*ASSIGNED TASK:* Leave the pictures out and write out exactly the lines from the top of the entries through the line containing "https://www.ilike-movie.com/uploads/cache/obs188/ (162, 844)".

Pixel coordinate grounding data
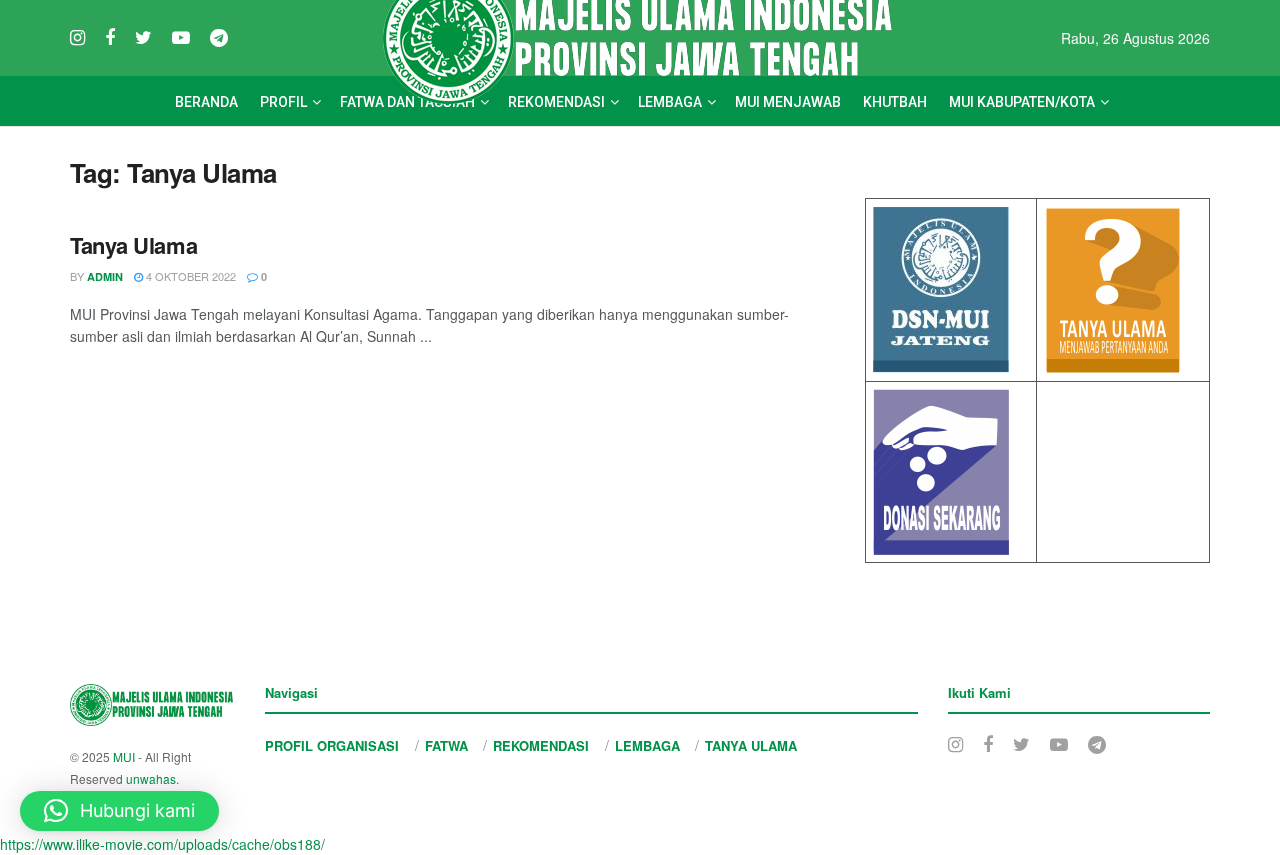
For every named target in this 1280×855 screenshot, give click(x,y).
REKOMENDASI (541, 745)
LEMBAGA (647, 745)
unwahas (151, 778)
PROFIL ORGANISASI (332, 745)
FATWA (446, 745)
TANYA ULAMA (751, 745)
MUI (124, 756)
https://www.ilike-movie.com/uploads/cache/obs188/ (162, 844)
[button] (119, 811)
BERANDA (206, 102)
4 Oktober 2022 (189, 276)
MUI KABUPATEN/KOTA (1022, 102)
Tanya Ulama (133, 245)
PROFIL (283, 102)
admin (105, 276)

*TASK OUTPUT:*
For every named target in this 1280×855 screenshot, give click(x,y).
REKOMENDASI (541, 745)
LEMBAGA (647, 745)
unwahas (151, 778)
PROFIL ORGANISASI (332, 745)
FATWA (446, 745)
TANYA ULAMA (751, 745)
MUI (124, 756)
https://www.ilike-movie.com/uploads/cache/obs188/ (162, 844)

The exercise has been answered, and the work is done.